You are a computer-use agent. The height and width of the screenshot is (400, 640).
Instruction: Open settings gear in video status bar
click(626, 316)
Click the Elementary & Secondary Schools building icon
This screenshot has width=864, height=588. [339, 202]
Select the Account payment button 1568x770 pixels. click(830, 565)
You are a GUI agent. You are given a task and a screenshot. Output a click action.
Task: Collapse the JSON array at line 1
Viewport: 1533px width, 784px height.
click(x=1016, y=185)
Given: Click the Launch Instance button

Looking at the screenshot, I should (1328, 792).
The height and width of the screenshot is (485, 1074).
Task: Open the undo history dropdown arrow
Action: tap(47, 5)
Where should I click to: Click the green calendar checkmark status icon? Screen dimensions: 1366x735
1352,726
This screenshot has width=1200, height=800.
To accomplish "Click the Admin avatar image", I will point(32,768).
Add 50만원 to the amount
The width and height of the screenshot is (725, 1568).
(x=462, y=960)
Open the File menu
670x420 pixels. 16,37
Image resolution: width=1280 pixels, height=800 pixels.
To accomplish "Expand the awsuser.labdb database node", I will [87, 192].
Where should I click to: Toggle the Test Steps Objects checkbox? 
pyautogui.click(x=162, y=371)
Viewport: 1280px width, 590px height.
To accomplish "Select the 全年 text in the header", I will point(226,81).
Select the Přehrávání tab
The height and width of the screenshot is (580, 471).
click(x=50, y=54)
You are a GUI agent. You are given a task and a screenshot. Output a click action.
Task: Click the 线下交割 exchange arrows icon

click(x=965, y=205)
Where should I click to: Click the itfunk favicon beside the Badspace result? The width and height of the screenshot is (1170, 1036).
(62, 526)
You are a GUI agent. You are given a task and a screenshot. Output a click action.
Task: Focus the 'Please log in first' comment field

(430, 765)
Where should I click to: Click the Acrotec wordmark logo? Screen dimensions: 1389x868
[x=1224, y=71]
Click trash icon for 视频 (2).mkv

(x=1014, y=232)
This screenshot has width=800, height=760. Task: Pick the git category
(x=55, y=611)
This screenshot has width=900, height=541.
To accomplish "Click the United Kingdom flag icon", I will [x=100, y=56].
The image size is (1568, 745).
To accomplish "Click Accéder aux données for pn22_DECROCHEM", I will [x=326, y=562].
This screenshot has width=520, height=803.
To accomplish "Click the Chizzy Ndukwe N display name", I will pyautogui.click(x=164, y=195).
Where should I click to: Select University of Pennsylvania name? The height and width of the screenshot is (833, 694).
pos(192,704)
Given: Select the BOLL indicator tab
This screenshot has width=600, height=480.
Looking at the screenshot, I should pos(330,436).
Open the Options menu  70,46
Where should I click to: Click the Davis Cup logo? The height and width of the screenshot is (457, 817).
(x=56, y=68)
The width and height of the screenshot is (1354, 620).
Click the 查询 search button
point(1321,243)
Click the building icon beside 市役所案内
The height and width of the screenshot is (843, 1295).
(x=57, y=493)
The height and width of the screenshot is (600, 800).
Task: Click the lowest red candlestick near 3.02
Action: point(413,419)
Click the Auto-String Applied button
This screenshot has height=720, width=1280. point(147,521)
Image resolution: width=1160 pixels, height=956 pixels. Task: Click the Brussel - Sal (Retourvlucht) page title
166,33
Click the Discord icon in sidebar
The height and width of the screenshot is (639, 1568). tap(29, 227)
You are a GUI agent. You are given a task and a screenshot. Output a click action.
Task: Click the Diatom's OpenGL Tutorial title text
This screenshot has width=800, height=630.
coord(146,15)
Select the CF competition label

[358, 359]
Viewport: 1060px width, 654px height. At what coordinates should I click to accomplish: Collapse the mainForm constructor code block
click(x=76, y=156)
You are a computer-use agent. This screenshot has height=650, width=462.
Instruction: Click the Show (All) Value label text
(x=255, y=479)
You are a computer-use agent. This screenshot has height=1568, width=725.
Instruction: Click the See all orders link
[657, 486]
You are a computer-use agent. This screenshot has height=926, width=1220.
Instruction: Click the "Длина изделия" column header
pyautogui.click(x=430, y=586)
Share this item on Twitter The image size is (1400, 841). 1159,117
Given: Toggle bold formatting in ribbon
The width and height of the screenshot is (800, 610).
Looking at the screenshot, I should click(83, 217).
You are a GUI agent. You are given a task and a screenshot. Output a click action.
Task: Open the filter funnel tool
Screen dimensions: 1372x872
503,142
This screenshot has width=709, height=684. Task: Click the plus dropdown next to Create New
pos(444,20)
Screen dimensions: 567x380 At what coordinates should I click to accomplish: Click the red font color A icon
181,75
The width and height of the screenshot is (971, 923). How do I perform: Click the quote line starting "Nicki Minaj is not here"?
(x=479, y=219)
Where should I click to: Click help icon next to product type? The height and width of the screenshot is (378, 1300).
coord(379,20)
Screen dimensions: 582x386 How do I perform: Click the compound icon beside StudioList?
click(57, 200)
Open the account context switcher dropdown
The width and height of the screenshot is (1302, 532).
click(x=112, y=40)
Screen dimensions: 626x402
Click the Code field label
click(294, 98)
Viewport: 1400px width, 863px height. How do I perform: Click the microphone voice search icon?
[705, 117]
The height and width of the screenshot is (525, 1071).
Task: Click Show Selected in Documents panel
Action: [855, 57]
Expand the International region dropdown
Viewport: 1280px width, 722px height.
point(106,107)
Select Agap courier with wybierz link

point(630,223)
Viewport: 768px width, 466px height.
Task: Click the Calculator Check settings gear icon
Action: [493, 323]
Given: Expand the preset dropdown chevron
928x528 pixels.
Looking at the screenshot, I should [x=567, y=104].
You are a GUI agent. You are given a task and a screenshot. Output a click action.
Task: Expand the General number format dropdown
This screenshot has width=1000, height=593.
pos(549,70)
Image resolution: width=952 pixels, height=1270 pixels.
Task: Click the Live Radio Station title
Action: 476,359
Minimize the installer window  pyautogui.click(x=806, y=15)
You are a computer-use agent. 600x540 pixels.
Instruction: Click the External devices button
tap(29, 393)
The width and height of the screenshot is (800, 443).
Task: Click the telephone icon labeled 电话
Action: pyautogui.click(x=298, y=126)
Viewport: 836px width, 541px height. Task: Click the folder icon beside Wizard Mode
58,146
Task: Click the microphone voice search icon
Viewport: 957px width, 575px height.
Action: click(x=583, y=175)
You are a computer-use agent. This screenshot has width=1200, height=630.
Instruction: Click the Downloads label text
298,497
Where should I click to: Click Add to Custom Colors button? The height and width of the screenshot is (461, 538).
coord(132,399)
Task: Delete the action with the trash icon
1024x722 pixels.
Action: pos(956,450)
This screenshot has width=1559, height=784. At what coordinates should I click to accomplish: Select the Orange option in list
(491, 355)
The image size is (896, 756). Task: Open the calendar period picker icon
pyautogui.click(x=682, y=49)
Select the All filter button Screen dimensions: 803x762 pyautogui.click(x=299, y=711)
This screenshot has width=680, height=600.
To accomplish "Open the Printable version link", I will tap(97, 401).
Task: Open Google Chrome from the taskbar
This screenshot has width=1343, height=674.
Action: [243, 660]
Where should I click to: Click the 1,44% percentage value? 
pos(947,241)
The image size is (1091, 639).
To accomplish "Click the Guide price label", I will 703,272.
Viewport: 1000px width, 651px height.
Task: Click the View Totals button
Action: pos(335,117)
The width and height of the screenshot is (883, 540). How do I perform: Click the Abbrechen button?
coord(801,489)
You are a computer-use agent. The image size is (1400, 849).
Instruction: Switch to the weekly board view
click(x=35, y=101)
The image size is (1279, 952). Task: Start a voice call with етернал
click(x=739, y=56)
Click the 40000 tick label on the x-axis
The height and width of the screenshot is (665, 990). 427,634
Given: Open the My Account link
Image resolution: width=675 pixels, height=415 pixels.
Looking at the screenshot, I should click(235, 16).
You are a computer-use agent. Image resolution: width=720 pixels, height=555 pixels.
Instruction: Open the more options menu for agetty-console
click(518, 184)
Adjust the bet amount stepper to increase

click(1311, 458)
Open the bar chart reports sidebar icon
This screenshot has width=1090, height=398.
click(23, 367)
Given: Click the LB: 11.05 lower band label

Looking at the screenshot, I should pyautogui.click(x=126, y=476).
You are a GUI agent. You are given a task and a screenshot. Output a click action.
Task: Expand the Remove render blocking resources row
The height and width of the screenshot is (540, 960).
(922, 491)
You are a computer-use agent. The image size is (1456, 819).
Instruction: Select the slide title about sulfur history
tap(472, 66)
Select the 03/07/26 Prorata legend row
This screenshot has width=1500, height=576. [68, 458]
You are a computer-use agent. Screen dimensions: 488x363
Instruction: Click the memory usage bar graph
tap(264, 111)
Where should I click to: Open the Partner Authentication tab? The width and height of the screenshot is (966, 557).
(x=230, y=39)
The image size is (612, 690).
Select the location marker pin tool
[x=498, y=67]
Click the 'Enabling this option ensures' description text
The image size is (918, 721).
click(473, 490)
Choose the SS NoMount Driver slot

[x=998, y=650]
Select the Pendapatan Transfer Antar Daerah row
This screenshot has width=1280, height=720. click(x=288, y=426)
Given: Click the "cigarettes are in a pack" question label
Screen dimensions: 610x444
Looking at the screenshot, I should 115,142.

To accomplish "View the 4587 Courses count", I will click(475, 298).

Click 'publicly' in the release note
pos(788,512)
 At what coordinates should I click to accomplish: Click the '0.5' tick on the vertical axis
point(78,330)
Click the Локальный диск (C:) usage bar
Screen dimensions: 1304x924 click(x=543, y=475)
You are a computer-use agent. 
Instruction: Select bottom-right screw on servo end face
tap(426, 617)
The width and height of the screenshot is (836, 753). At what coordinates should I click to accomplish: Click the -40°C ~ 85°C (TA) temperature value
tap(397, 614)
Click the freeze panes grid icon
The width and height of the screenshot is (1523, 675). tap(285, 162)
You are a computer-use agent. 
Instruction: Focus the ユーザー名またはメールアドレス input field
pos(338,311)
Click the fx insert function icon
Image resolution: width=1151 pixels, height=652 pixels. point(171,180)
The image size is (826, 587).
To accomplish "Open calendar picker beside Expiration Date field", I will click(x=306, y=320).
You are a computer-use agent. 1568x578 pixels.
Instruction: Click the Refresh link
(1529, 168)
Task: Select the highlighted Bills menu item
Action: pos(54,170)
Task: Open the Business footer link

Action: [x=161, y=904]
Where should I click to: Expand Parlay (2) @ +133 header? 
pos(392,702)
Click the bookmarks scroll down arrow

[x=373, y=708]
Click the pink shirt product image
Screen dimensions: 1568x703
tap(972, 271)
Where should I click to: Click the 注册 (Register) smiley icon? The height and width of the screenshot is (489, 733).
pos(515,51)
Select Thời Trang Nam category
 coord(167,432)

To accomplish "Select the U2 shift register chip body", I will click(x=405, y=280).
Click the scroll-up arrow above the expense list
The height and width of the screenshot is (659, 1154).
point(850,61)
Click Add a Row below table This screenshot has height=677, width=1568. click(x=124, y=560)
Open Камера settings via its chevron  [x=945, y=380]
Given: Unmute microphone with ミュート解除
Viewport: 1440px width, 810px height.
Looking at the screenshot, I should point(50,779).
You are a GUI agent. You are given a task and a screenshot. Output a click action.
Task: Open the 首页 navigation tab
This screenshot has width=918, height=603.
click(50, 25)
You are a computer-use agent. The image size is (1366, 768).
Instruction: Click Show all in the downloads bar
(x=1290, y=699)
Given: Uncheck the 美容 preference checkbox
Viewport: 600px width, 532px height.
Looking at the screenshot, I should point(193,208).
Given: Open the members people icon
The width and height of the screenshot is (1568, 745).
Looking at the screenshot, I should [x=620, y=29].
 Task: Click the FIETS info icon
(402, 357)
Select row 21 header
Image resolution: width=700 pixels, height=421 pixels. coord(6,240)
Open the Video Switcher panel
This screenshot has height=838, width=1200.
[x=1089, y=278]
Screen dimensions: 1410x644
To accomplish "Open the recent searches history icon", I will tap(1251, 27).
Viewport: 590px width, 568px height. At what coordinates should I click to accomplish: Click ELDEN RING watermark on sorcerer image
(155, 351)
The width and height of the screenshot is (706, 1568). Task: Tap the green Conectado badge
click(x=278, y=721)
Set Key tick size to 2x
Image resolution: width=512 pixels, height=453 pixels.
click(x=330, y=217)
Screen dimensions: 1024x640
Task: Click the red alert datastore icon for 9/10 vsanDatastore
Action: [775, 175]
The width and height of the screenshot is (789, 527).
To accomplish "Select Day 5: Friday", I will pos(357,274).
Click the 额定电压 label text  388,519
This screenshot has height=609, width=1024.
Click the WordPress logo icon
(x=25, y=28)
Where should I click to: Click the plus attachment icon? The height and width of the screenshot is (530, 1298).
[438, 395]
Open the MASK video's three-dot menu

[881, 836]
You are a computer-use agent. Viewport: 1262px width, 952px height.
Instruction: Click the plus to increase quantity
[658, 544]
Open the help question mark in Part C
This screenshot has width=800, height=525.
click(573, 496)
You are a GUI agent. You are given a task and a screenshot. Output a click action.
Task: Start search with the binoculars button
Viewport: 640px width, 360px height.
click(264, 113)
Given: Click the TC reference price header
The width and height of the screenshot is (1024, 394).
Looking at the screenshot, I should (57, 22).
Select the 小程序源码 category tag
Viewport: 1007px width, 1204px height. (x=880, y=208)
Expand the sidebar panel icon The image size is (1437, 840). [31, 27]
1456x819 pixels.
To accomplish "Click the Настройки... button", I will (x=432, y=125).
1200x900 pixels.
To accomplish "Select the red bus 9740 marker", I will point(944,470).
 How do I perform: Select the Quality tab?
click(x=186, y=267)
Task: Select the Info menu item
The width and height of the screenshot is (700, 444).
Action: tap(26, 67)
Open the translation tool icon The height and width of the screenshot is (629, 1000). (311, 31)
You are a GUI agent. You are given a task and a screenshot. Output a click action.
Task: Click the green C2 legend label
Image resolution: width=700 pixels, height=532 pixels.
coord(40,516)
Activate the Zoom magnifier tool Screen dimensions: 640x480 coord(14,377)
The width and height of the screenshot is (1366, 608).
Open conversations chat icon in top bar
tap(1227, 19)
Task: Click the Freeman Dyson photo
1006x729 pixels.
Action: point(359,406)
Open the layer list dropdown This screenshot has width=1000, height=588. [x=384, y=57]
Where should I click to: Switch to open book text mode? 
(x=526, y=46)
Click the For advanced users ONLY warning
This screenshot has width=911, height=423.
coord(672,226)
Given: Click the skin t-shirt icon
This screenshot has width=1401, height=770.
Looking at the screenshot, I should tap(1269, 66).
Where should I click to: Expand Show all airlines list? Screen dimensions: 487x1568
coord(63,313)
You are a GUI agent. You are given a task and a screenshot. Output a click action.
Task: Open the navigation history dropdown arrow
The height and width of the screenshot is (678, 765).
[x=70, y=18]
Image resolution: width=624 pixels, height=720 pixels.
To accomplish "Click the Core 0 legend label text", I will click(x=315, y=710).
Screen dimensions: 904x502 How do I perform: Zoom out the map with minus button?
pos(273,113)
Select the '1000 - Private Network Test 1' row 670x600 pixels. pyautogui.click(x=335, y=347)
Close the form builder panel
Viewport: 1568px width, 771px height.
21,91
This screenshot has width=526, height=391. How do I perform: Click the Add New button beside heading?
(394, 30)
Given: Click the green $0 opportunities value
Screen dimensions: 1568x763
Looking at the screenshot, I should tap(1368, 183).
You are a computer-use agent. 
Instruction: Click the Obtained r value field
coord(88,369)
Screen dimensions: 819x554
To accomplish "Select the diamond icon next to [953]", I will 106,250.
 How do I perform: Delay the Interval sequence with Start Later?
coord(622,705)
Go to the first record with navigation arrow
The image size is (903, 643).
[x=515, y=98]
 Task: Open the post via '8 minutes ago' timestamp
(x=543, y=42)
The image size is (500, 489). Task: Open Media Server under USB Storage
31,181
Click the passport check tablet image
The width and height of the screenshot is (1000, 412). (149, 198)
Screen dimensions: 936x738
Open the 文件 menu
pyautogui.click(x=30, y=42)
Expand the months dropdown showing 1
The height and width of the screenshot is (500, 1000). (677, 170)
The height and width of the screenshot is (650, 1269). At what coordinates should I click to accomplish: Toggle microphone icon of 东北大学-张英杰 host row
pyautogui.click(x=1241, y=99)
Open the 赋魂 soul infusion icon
● ● ● ● ● ● ●
What needs to be done: The answer is the run of lines above from the line containing "Image resolution: width=624" through the line containing "Close the form builder panel", copied exactly and alone.

Result for this task:
Image resolution: width=624 pixels, height=720 pixels.
To accomplish "Click the Core 0 legend label text", I will click(x=315, y=710).
Screen dimensions: 904x502 How do I perform: Zoom out the map with minus button?
pos(273,113)
Select the '1000 - Private Network Test 1' row 670x600 pixels. pyautogui.click(x=335, y=347)
Close the form builder panel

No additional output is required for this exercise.